With food and energy prices soaring, currencies of commodity-exporting emerging markets such as Brazil and South Africa are among the few to have gained any advantage from Russia’s invasion of Ukraine in late February. Many such currencies also benefited from Chinese demand for industrial commodities, such as copper and iron ore, earlier this year.
In April, however, the combination of China’s slowing economy and the global fallout of the war sent emerging-market currencies around the world into reverse.
Yerlan Syzdykov, global head of emerging markets at Amundi, says the proliferation of strict lockdowns in China is causing weakness across the economy. The worst-case scenario projected by Amundi’s analysts is that lockdowns will cause a 10 per cent reduction in manufacturing and an 18 per cent fall in steel production.

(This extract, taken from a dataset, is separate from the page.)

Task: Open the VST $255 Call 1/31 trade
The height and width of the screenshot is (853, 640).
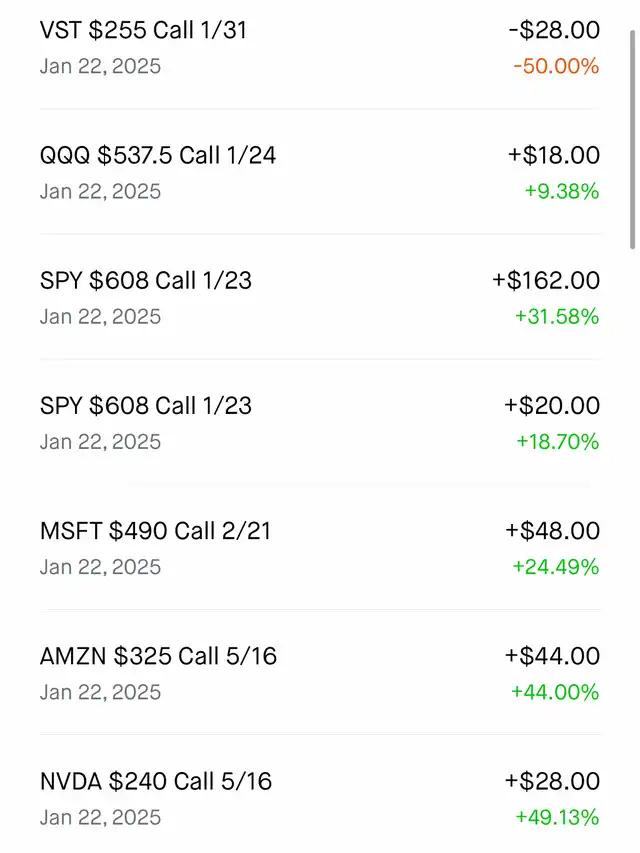Action: click(x=143, y=30)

Amundi was bearish on Chinese growth before the recent lockdowns began. Its house view was for GDP growth this year to come in at almost a full percentage point below the IMF’s forecast of 4.4 per cent. But even that figure is now under pressure, said Syzdykov.
“This is having a negative effect on commodity prices — those countries especially in Latin America that have had a positive effect so far on their terms of trade, they are going into retreat,” he said. “This will definitely affect their longer-term prospects.”

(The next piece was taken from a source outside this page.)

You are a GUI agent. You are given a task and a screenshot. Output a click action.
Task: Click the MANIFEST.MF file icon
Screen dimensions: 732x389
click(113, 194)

In late April, the Brazilian real was one of the best-performing currencies in the world earlier this year, with a 20 per cent gain against the dollar. A sharp pullback since then has left it a more modest 13 per cent higher.
Meanwhile, the Peruvian sol and Colombian pesos have fallen heavily. The Chilean peso and South African rand, have wiped out almost all of this year’s gains.
Central banks in Brazil and several other emerging markets reacted early to the prospect of rising US interest rates and a stronger dollar by lifting borrowing costs from the first half of last year.
But while the expectation before the Ukraine war was that inflation in developing economies would peak around the middle of this year, Syzdykov said, this was now likely to be delayed by at least another three months — potentially putting more sustained pressure on those countries’ currencies.
It is only after that point that a fresh recovery might ensue, Syzdykov suggested. “That would be the moment when international investors start going back in, and those flows will help to propel those currencies again,” he said.